I'm standing in the hall heading outside when my phone rings. I don't recognize the number, but it's local. My finger hovers over the green button, but then the phone is out of my hand. I look up to find Ren with it. He shakes his head as he hits the decline button.
"No calls from numbers you don't know," he reminds me.
It feels both like I'm being chastised but also a relief that I don't have to feel like I should answer the phone. I nod.
The phone rings again. Ren declines as he takes my hand and leads me to his car.
My phone rings no less than a dozen times as we drive back to his house. Since this is the last game before break, I already have a bag in the trunk with clothes for the week. There's no need to go back to my house. When he said I'd stay with him and his family for the holiday, he meant it.
When we step inside his house and the phone rings again, Ren answers it with irritation. I can hear my father's voice and I cringe away.
I flinch when Ren talks over him. It's not loud, he's not shouting in the least. In fact, I've never heard him raise his voice at all. Yet, I know my father stops talking as if Ren just steamrolled over him.
"I'm disappointed you can't tell how much stress and pressure you place on your son," Ren says. "Quite frankly, I'm disgusted by how much you seem to enjoy hurting him."

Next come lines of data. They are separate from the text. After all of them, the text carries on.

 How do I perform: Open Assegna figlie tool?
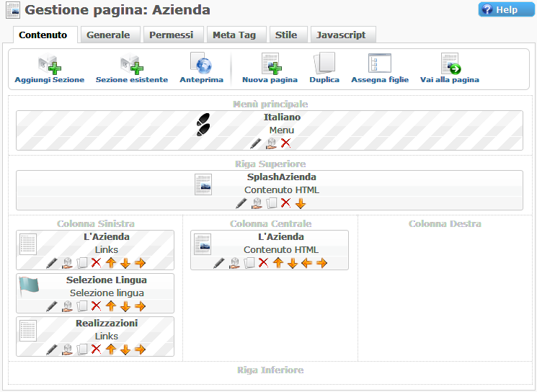pos(380,63)
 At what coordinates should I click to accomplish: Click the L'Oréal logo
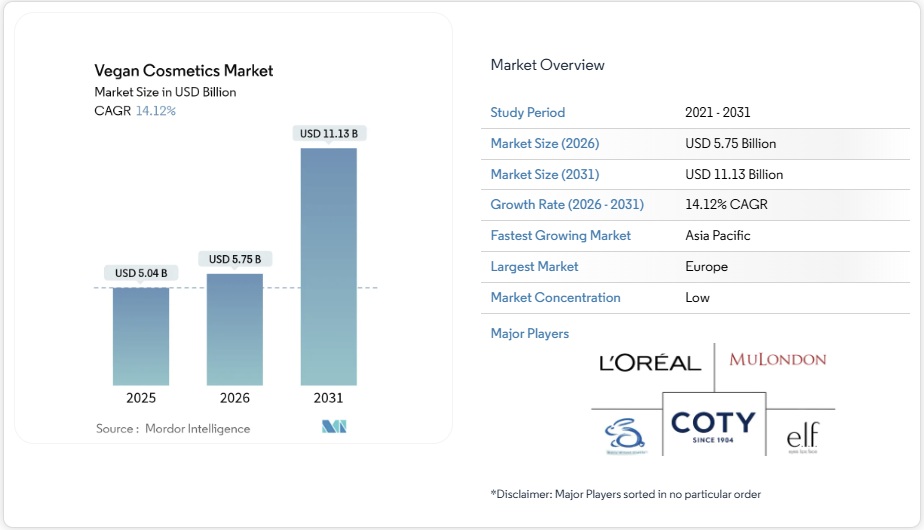coord(650,363)
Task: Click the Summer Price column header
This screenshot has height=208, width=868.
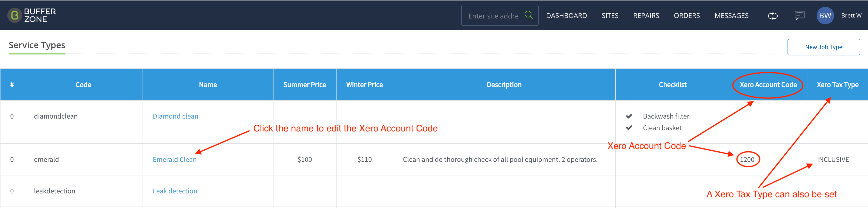Action: (304, 85)
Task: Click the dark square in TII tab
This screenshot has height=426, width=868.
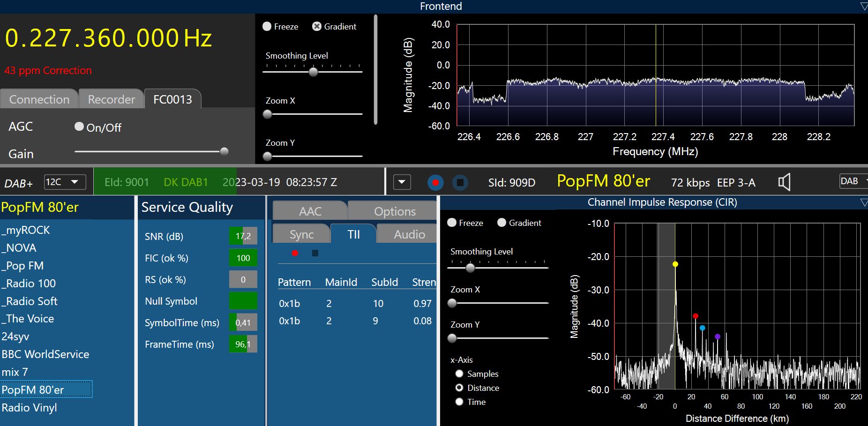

My father responds, but I can't quite make out the words. Meanwhile, I'm absolutely horrified by what Ren's saying. Not because I disagree, but… because he's actually saying it to my father. Out loud.
"He's not going," Ren responds as he drops his bag on the floor and proceeds to kick off his shoes. As if this is normal. Like he's telling off a telemarketer.
He's not hyperventilating like I am.
"Yes, he is," my father shouts. "Who the fuck are you? What makes you think he's not coming home?"
The fact I can hear his words clearly tells me just how loudly he's yelling. Fuck, I can't catch my breath. My eyesight dims, so all I see is Ren on my phone.
"Because I'm not letting him," Ren answers calmly before hanging up.
He hangs up on my father! And then turns the phone off before handing it back to me. "You're not turning this on until the 31 st ."
I'm pretty sure my eyes are so fucking wide right now. Holy hell, Ren Ho just hung up on my father. I'm not sure whether to be on my knees in front of him, worshiping him, or sick to my stomach.
My father is probably furious.
Ren's hand touches my cheek. "I promise, everything is going to be fine."
"How do you know that?" I whisper.
"Because I will make sure it is, Fel." He pulls me to him, and I have to bend over so he can bring my mouth to his. God, why hasn't he always kissed me like this?! "I will always make sure everything is fine. No more worrying. Let me take care of it."
I practically sink into him. A part of me is very conscious of the fact that I'm heavy. It comes with being as fucking tall as I am. But Ren doesn't bend or fold under me. It's as if I'm a doll. An infant. A feather pillow. He holds me tightly, steadily.
"I'll take care of you," he swears, pressing soft kisses to my face.
There's a chance that maybe I could convince myself that Ren is too good for me and that I need to walk away. That chance was a very small blip in my life that happened before he showed up that day to check on me.
But today, there's only one thing that's happening between us. I'm falling for this man. And nothing is going to make me stop falling for him.